==== THE INPUT

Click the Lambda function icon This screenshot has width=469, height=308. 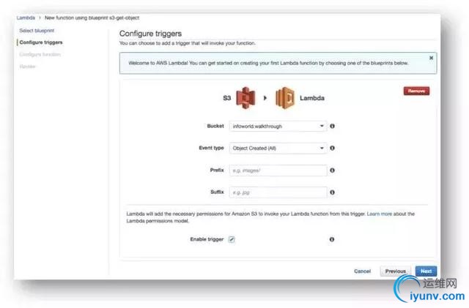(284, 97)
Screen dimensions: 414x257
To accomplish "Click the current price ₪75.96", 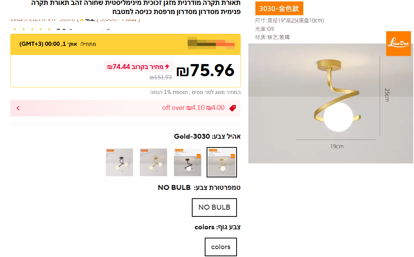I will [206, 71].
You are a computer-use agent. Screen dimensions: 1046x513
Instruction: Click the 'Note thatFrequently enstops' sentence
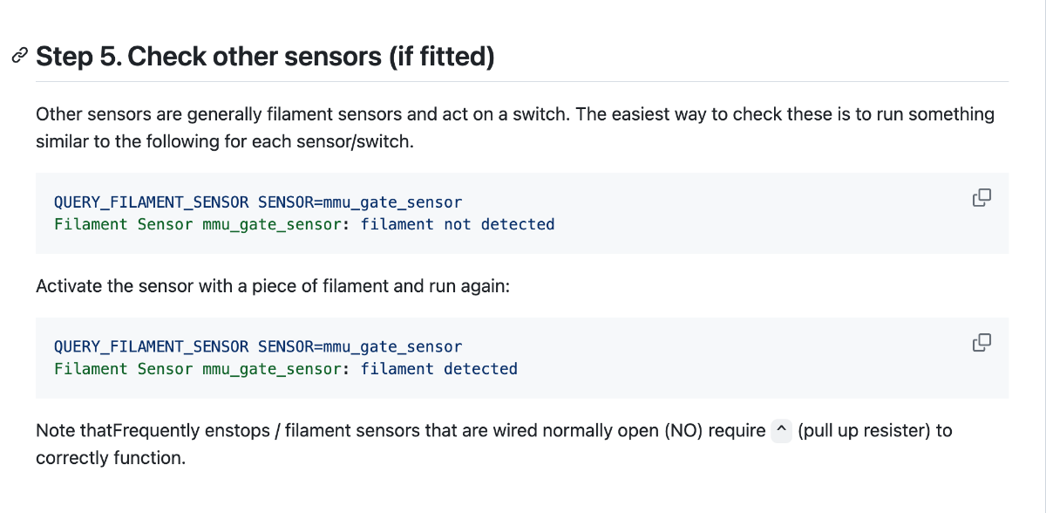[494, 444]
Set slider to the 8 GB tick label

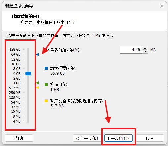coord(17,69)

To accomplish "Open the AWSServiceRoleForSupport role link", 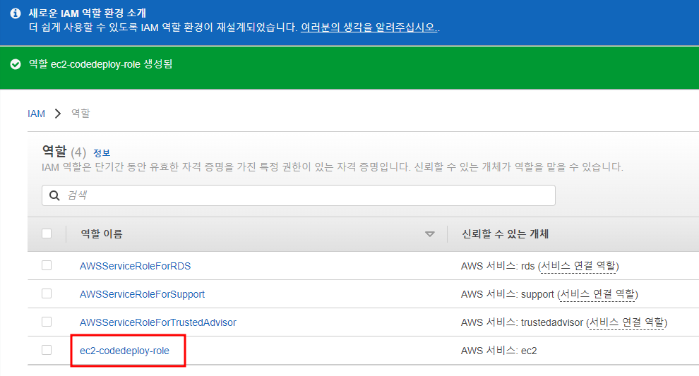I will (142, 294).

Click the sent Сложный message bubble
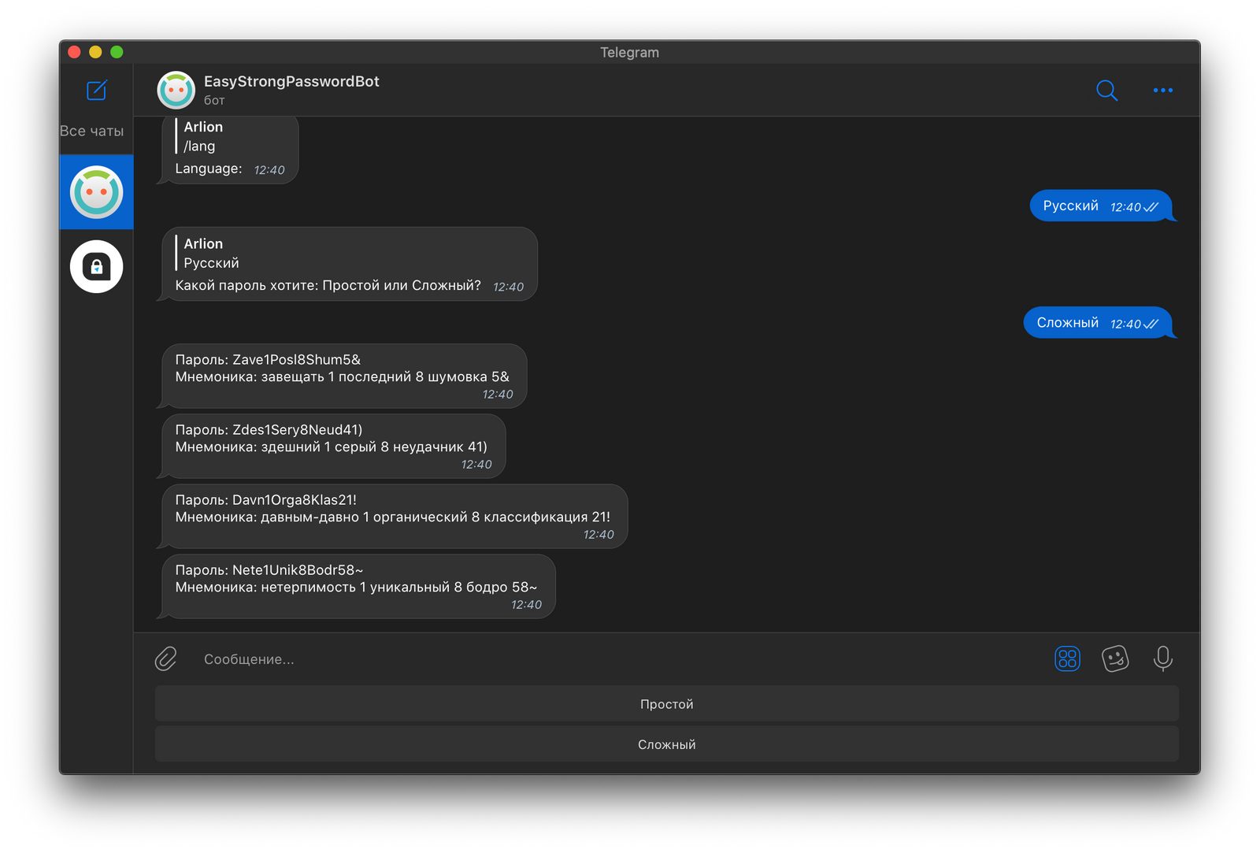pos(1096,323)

========
==== THE INPUT

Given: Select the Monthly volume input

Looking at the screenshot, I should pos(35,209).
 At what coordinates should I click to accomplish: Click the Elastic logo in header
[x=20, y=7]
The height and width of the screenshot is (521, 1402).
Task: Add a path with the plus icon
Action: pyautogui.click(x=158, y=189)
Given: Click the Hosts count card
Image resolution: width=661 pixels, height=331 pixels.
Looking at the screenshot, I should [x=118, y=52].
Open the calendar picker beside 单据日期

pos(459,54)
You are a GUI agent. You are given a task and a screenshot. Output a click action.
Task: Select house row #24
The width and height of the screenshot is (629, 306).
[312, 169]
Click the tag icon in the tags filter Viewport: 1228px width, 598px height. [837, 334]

========

# WORK TO BE COMPLETED:
Retype, in the same exact form, the lines of the material above from the line holding "The width and" through the line holding "Click the tag".

# OUTPUT OF THE EXERCISE:
The width and height of the screenshot is (629, 306).
[312, 169]
Click the tag icon in the tags filter Viewport: 1228px width, 598px height. [837, 334]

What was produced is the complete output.